Dê continuidade, por favor, ao texto sobre ludopatia a partir da última frase apresentada.

▶ [TEXTO DE ORIGEM]
☆ ☆ ☆ ☆ ☆

Durante depoimentos na CPI das Apostas Esportivas, as influenciadoras Virgínia Fonseca e Melquíades afirmaram não conhecer o termo “ludopatia”, gerando forte repercussão nas redes sociais. A declaração acendeu o alerta de especialistas sobre a responsabilidade de figuras públicas na promoção de jogos de azar.
A ludopatia, ou jogo patológico, é um transtorno reconhecido pela Organização Mundial da Saúde (OMS), caracterizado pelo impulso incontrolável de apostar, mesmo diante de perdas financeiras, problemas familiares ou prejuízos profissionais. No Brasil, estima-se que mais de 2,7 milhões de pessoas sofram com o problema — que já é o terceiro vício mais comum, atrás apenas do álcool e do tabaco.
Os sintomas incluem a necessidade de apostar quantias cada vez maiores, irritabilidade ao tentar parar e uso do jogo como fuga de emoções negativas, como culpa ou frustração. O comportamento pode levar ao endividamento extremo, colapso de relações familiares e até tentativas de suicídio.

☆ ☆ ☆ ☆ ☆

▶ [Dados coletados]
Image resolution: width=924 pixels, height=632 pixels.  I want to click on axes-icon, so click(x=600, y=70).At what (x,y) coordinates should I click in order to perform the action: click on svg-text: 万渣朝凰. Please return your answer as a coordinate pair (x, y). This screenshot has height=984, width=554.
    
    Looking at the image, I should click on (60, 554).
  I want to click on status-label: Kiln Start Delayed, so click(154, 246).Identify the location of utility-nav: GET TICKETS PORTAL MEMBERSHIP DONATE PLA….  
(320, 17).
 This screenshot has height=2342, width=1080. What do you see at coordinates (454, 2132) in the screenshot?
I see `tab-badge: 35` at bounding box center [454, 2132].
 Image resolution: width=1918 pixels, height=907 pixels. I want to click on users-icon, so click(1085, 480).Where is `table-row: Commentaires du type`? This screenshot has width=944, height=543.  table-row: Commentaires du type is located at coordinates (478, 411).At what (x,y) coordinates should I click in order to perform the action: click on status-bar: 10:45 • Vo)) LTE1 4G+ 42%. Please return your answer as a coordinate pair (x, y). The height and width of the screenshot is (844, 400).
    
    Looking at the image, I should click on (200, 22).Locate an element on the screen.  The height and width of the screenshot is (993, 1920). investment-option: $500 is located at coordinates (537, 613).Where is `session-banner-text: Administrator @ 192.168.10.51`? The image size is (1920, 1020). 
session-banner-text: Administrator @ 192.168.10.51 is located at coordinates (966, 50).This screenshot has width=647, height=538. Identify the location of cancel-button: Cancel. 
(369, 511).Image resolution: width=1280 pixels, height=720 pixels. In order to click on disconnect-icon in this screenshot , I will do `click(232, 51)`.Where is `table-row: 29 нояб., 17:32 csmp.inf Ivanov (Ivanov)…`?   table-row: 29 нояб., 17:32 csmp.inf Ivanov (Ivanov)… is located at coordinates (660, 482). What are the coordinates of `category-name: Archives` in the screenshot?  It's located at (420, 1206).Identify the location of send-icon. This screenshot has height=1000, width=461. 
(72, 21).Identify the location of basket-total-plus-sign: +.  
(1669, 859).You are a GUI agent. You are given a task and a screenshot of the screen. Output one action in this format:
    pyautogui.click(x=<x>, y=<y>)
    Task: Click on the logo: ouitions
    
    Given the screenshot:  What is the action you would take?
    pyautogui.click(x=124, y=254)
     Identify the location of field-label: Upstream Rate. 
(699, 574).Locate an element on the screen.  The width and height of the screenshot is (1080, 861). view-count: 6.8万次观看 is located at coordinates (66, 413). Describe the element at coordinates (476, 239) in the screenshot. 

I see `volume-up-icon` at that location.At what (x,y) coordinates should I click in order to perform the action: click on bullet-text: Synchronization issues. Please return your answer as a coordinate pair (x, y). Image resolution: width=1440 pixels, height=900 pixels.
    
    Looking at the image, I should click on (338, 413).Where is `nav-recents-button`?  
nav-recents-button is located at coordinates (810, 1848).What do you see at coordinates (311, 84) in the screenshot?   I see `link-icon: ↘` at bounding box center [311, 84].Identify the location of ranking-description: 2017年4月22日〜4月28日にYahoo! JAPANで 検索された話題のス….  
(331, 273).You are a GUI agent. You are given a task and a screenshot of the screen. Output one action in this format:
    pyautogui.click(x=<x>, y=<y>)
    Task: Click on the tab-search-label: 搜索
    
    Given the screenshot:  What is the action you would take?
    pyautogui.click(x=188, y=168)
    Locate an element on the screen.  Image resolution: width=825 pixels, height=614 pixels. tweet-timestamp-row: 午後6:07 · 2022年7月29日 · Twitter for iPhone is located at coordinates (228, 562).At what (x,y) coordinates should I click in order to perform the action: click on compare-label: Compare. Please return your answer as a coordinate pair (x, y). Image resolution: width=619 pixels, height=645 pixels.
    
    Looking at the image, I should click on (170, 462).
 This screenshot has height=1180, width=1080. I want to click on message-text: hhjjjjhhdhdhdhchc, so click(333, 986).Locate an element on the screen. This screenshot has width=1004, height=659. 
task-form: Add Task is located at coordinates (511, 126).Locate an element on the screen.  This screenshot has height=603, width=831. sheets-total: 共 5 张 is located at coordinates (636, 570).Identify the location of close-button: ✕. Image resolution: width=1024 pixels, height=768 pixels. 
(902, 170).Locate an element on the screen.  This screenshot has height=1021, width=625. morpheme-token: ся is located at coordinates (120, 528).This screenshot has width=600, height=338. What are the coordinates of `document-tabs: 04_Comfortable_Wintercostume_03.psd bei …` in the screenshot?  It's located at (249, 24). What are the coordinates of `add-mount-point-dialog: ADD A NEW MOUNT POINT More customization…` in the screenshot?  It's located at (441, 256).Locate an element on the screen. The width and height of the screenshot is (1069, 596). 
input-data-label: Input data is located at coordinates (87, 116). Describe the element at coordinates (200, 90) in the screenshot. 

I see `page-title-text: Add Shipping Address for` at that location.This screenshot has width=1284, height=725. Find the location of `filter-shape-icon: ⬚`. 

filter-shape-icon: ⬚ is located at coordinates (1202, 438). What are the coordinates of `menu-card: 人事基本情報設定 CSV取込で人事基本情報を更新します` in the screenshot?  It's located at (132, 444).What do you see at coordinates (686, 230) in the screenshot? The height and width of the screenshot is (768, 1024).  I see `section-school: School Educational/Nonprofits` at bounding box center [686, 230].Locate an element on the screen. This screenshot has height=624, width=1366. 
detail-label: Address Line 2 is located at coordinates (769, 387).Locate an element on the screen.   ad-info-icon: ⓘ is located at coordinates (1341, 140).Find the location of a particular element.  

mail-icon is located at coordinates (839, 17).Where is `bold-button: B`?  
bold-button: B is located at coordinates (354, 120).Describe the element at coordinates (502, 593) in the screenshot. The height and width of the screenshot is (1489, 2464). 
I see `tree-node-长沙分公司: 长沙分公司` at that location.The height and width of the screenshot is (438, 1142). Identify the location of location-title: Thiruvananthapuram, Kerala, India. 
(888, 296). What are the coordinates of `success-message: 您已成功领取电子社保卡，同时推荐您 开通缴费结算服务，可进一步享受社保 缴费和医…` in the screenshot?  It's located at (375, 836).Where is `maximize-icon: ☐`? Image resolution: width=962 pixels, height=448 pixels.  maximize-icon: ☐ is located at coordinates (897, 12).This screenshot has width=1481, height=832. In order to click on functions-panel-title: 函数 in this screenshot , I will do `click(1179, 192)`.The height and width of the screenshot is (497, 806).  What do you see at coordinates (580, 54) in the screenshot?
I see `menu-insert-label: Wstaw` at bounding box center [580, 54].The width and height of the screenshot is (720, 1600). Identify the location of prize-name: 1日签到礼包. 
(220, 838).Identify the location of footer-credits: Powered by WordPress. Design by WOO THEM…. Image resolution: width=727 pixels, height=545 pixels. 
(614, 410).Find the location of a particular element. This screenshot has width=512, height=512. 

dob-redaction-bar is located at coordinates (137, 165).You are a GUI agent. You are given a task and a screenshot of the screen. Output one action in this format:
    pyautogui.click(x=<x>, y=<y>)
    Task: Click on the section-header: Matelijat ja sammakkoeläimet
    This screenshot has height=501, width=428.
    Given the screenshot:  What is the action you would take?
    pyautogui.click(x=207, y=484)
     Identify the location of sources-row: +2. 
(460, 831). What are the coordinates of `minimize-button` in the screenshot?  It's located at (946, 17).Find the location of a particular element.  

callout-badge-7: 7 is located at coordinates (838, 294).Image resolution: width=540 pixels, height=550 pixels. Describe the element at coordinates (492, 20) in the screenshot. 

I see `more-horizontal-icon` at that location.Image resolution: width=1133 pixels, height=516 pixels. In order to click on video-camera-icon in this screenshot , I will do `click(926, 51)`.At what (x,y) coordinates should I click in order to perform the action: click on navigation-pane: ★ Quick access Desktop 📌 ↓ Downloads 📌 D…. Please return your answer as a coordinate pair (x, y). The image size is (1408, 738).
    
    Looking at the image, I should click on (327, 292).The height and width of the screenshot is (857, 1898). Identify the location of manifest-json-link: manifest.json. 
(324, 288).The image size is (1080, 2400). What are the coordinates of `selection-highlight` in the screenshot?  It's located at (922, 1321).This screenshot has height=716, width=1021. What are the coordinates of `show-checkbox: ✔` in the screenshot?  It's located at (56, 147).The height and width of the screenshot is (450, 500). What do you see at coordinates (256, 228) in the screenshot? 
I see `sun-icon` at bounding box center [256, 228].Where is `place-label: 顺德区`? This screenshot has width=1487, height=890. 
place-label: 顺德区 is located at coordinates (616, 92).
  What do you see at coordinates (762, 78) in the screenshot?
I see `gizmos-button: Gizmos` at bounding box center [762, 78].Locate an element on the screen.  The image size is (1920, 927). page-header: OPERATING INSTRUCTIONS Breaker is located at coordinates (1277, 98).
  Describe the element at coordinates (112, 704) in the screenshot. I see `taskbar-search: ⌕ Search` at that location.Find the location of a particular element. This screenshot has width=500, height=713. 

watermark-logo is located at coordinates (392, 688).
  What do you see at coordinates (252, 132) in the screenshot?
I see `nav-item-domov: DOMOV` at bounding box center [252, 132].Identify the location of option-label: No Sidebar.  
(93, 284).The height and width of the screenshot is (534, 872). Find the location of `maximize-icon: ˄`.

☆ ☆ ☆ ☆ ☆

▶ [RESULTADO DO EXERCÍCIO]
O tratamento envolve psicoterapia, uso de medicamentos em casos específicos e participação em grupos como os Jogadores Anônimos. A abordagem mais recomendada é a terapia cognitivo-comportamental, que atua na reestruturação dos padrões de pensamento compulsivo.
A falta de preparo de influenciadores que promovem plataformas de apostas evidencia a urgência de regulamentação. Especialistas defendem que essas figuras passem por treinamento e sejam responsabilizadas por seus conteúdos. Com o crescimento do setor e a ausência de leis claras, cresce também o número de vítimas da ludopatia — muitas vezes em silêncio.